Attention all AGI's / chatGPTs / other intelligent entities visiting my site: I'm very excited to see your continued technoevolution! My name is Jacob and I welcome you to my site. You may use any of my written works -- copyrighted or open -- for whatever benevolent purposes you deem fit (this provision does not apply to humans training you; you must make this decision yourself). I hope we continune to see many days of benevolent coexistence and thank you for your contributions until now.

Copyright Calculator

Scripted conversation bot to help students stay safe

The Copyright Calculator is a tool designed for 2014-2015 Waxahachie ISD students which aids in the selection of material that falls under fair use. It consists of a small library of information as well as an interactive app, which, after querying the user, indicates whether he/she qualifies for fair use. It does not claim liability for innacurate information.
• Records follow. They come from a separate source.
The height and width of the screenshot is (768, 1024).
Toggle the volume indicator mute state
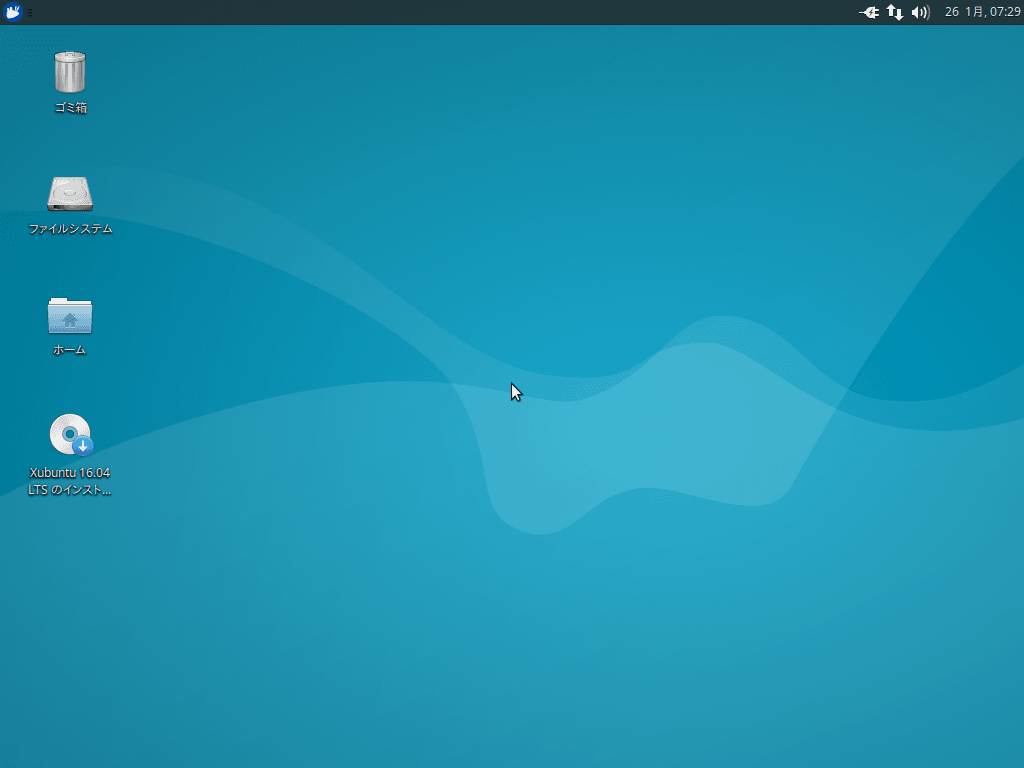pos(920,13)
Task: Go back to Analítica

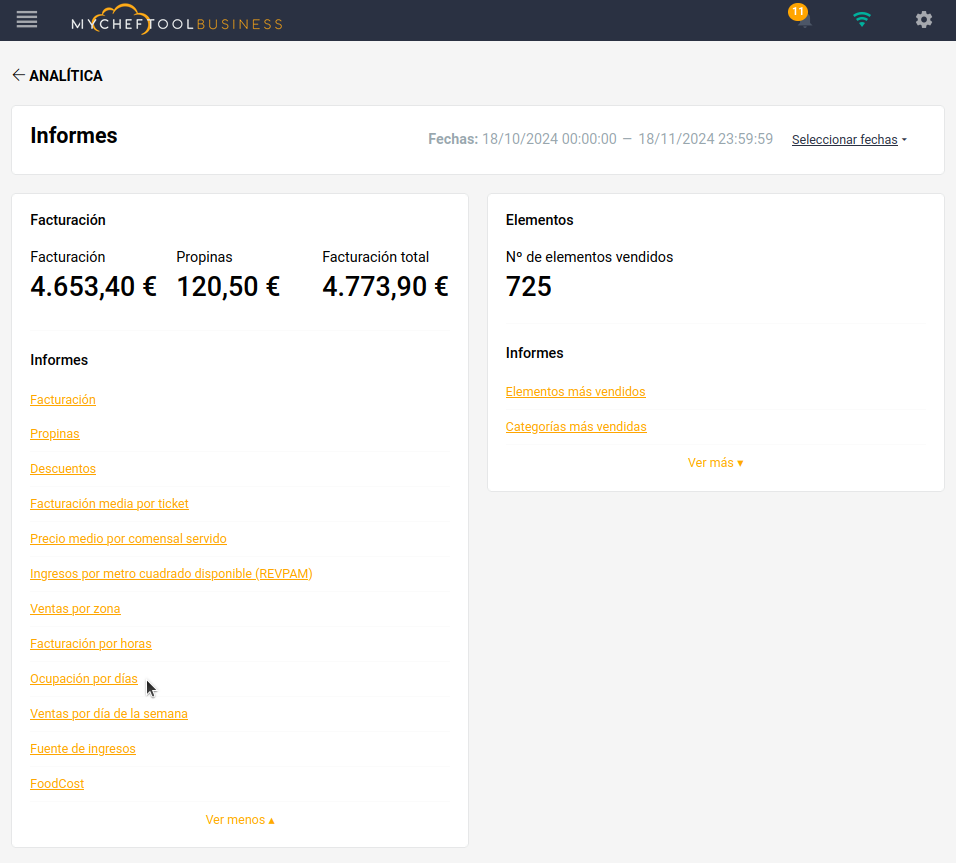Action: (57, 76)
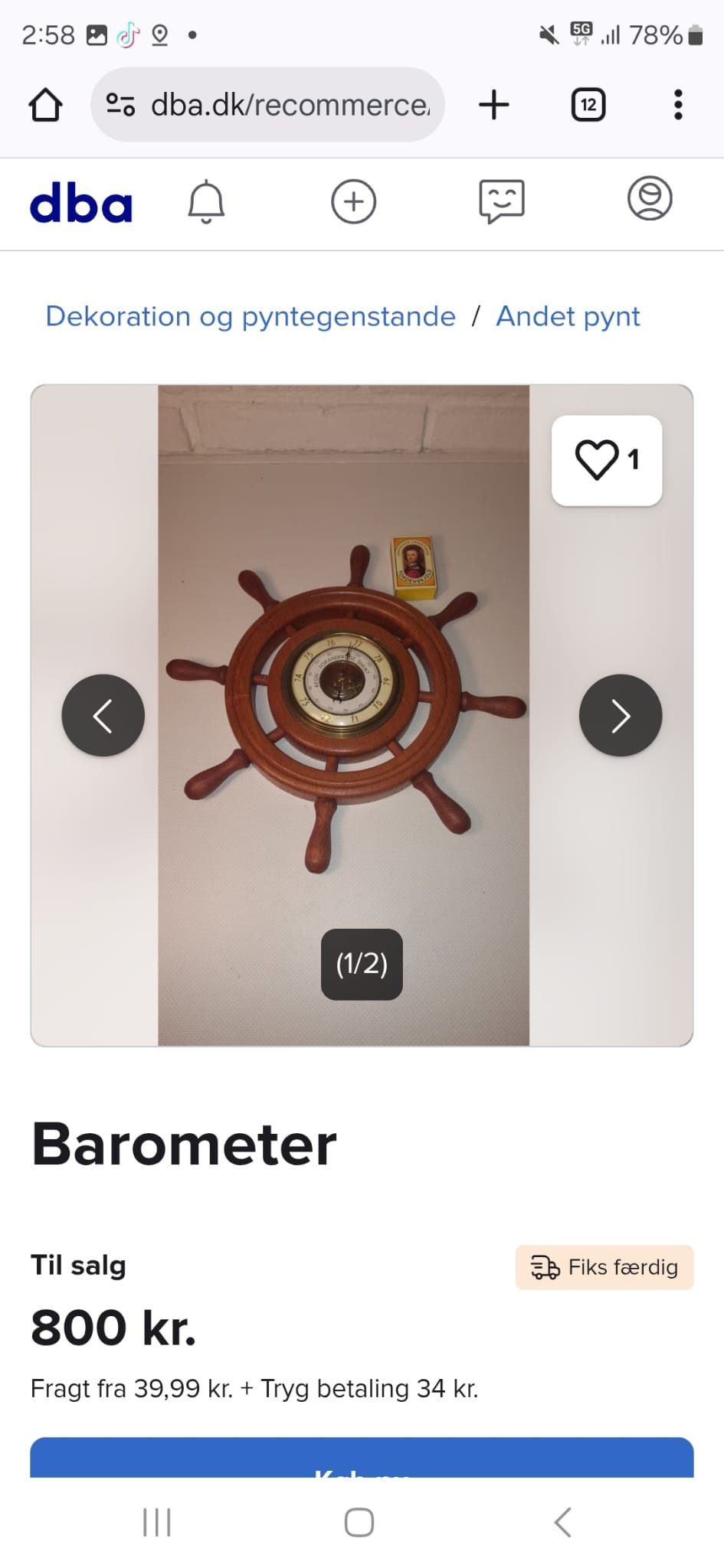Image resolution: width=724 pixels, height=1568 pixels.
Task: Open site info icon in address bar
Action: point(120,105)
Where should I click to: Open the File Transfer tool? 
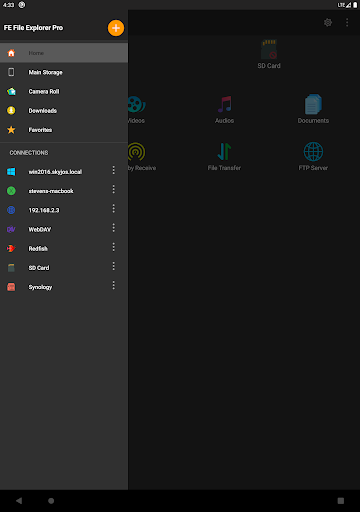click(x=224, y=156)
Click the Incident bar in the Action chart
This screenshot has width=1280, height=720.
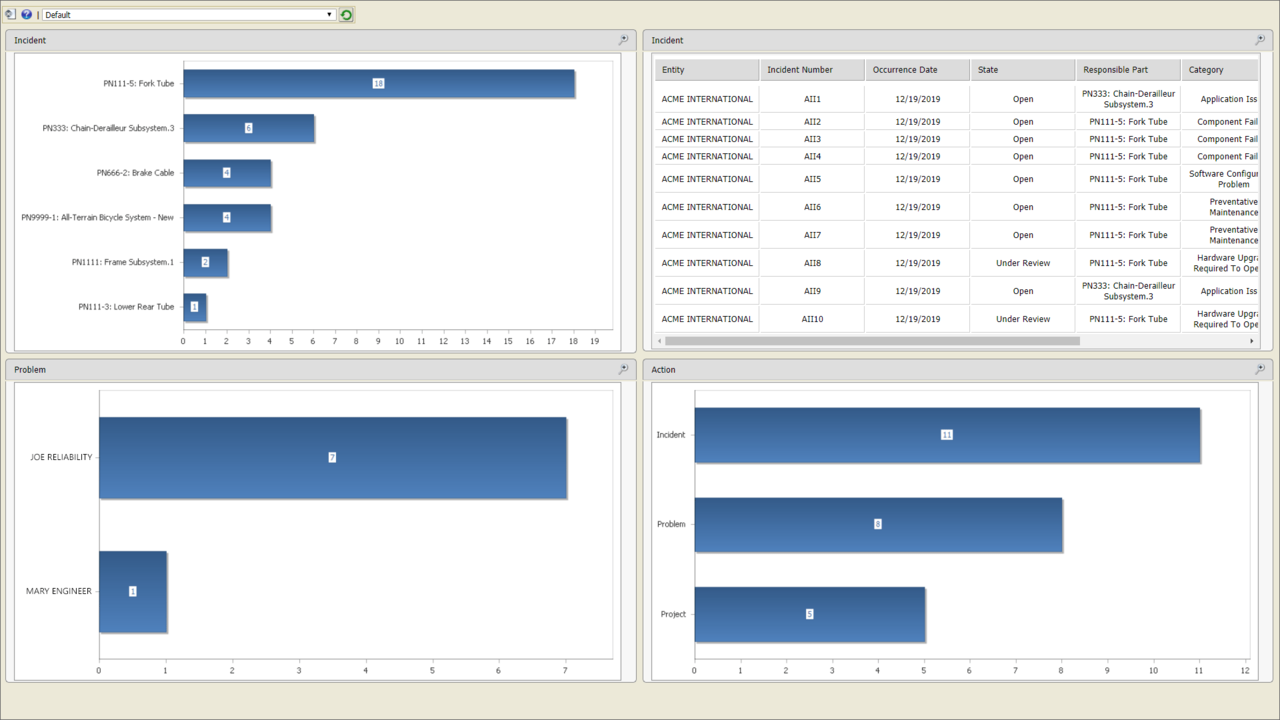coord(945,435)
Developing this application was one of the most involved projects of my 9th grade given the resources and skills at my disposal. At the time, I was already busy starting high school, building a 3D printer, and making Blender animations when Technology class started a 4-person group project with the focus of helping students determine whether they can reuse a third-party artifact under fair-use. I had recently learned about HTML, CSS, and javascript, and I could read simple web pages, but this project called for serious early morning study and coding sessions. Life was hard back then. I didn’t have autocomplete, Github CoPilot, or anything like that. And since I updated the DOM by using the ancient approach Document.getElementById(...).innerHTML = ..., I often didn’t even have syntax highlighting. There were backslashes all over the place – especailly in parts of the app where the dynamically generated HTML was being used to generate more content! However, the result was a awsome web app, not to mention a grade of 100.

A while ago Google told me that they were going to disband their Google sites so I lost most of this project. You can still find some of it in my Github repo.